(Material from a data source)

= = =

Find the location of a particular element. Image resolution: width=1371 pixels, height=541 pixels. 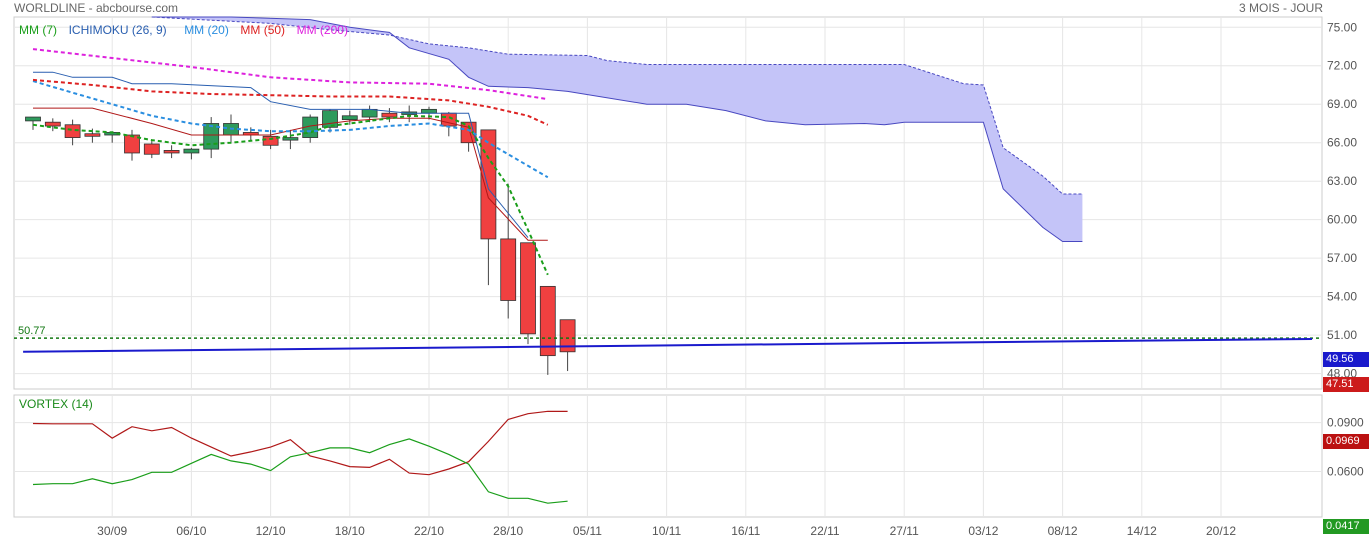

ichimoku-kijun-line is located at coordinates (281, 154).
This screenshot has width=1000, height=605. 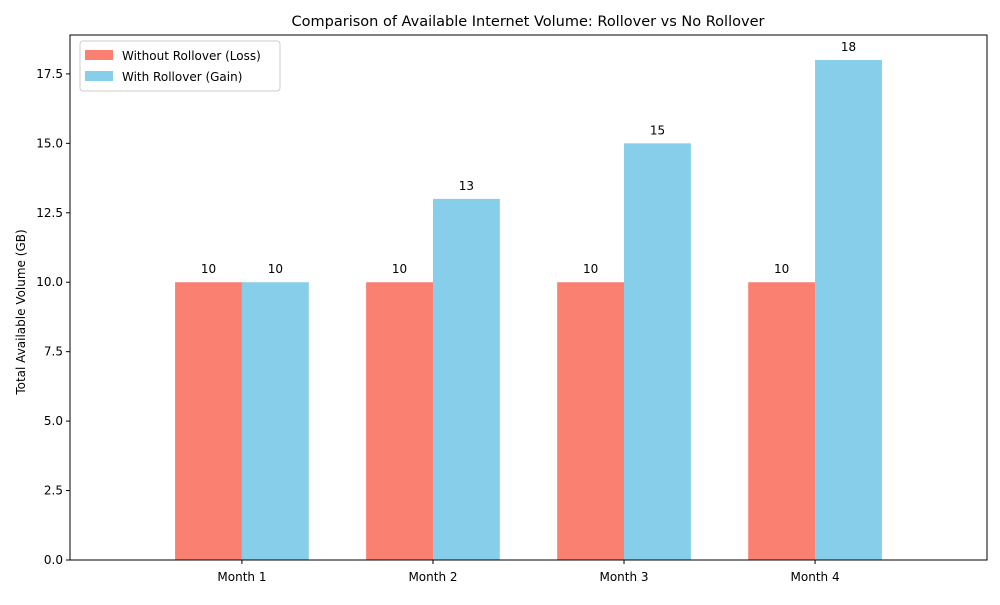 What do you see at coordinates (50, 213) in the screenshot?
I see `y-tick-label: 12.5` at bounding box center [50, 213].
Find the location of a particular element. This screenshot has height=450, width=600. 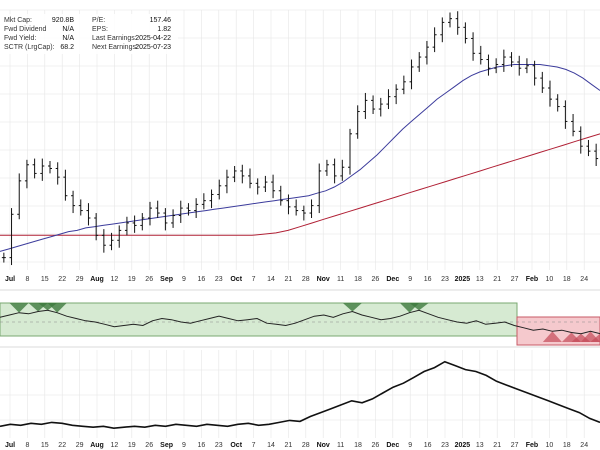

stat-value-mkt-cap: 920.8B is located at coordinates (64, 20).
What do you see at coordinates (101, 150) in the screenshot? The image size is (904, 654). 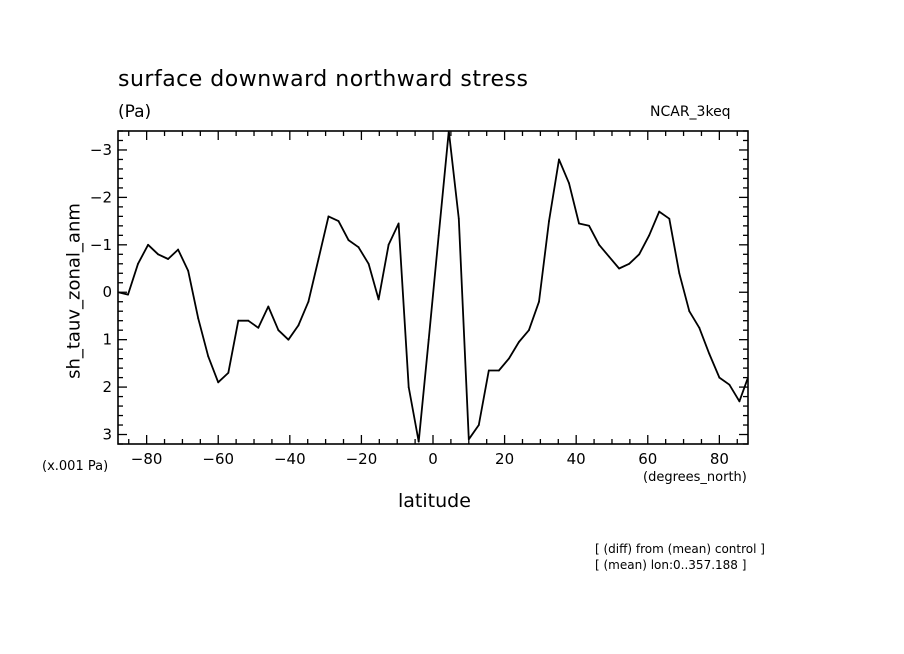 I see `y-tick-label: −3` at bounding box center [101, 150].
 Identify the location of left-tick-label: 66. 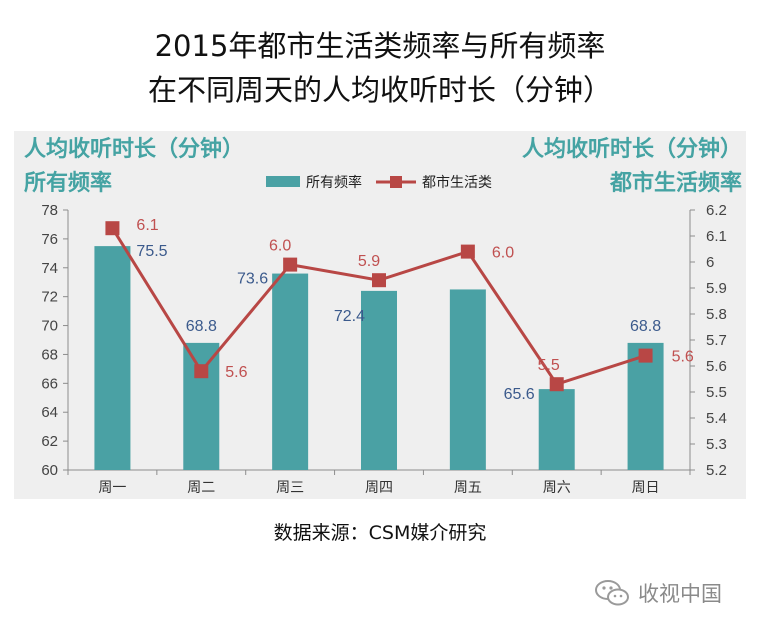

= = =

EXERCISE: Please quote the material from its first line through the line containing "ichimoku-kijun-line is located", and leave the pictures out of your answer.

WRITTEN RESPONSE:
Find the location of a particular element. Image resolution: width=1371 pixels, height=541 pixels. 

ichimoku-kijun-line is located at coordinates (281, 154).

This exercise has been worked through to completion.